*What you are asked to do*:
Every line from the one holding "Dismiss the Server" through the final line of the entries is to be reproduced exactly, and no other line.

*Data supplied*:
▽
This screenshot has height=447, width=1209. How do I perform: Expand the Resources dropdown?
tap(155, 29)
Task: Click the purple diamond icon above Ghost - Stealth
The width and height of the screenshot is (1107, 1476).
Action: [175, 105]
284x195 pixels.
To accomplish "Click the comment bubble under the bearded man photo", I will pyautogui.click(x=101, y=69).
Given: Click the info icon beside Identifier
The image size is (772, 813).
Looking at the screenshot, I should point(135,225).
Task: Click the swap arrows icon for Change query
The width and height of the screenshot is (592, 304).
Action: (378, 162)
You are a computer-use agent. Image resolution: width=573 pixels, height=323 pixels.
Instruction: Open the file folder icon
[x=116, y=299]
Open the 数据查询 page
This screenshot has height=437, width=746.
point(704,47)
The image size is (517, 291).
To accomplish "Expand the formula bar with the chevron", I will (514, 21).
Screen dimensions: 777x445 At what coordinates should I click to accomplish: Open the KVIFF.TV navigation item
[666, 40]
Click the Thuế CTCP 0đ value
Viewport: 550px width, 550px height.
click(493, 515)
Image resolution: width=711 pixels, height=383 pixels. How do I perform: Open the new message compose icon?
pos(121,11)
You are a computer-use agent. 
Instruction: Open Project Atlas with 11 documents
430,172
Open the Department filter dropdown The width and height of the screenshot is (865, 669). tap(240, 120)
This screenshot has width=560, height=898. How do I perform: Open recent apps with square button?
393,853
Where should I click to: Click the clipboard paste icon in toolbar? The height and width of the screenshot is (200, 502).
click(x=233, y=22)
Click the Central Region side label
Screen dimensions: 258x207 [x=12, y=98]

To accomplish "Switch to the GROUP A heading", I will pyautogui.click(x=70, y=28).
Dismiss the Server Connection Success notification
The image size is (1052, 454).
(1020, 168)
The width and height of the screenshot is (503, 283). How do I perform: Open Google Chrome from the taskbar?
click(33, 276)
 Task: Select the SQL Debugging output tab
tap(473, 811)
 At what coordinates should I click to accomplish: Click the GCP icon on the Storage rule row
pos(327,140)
△
*Task output*:
Dismiss the Server Connection Success notification
The image size is (1052, 454).
(1020, 168)
The width and height of the screenshot is (503, 283). How do I perform: Open Google Chrome from the taskbar?
click(33, 276)
 Task: Select the SQL Debugging output tab
tap(473, 811)
 At what coordinates should I click to accomplish: Click the GCP icon on the Storage rule row
pos(327,140)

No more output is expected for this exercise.